14. The method of claim 8, further comprising: receiving from a system user, by the software code executed by the hardware processor, masking data identifying one or more masked regions of the surface mesh from which the selected stylization is to be omitted;wherein stylizing the original surface mesh to provide the stylized version of the original surface mesh omits the selected stylization from the one or more masked regions of the surface mesh.

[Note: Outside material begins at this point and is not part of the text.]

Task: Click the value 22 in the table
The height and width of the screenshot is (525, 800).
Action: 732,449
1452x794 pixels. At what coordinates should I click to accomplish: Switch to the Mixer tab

15. A computer-readable non-transitory storage medium having stored thereon a software code and a style transfer machine learning (ML) model, wherein when executed by a hardware processor the software code instantiates a method comprising: receiving an image and a style sample of a selected stylization for an original surface mesh depicted by the image; performing a view-independent reparametrization of the original surface mesh to provide a reparametrized surface mesh;rendering, a three-dimensional (3-D) representation of the reparametrized surface mesh;generating, using a plurality of virtual cameras, a plurality of perspective images of the 3-D representation of the reparametrized surface mesh; andstylizing, using the style transfer ML model, the style sample and the plurality of perspective images of the 3-D representation of the reparametrized surface mesh, the original surface mesh, to provide a stylized version of the original surface mesh having the selected stylization.

16. The computer-readable non-transitory storage medium of claim 15, the method further comprising: outputting an image depicting the stylized version of the surface mesh.

17. The computer-readable non-transitory storage medium of claim 15, wherein the style transfer ML model comprises a neural network (NN).

18. The computer-readable non-transitory storage medium of claim 15, wherein the view-independent reparametrization of the original surface mesh is performed using a Laplace Beltrami operator.

19. The computer-readable non-transitory storage medium of claim 15, wherein stylizing the original surface mesh to provide the stylized version of the original surface mesh having the selected stylization is performed subject to a volumetric constraint.

20. The computer-readable non-transitory storage medium of claim 15, further comprising: receiving at least one of flow field data specifying a plurality of different planar orientations of the style sample or, masking data identifying one or more masked regions of the surface mesh from which the selected stylization is to be omitted;wherein stylizing the original surface mesh to provide the stylized version of the original surface mesh having the selected stylization further uses the at least one of the flow field data or the masking data.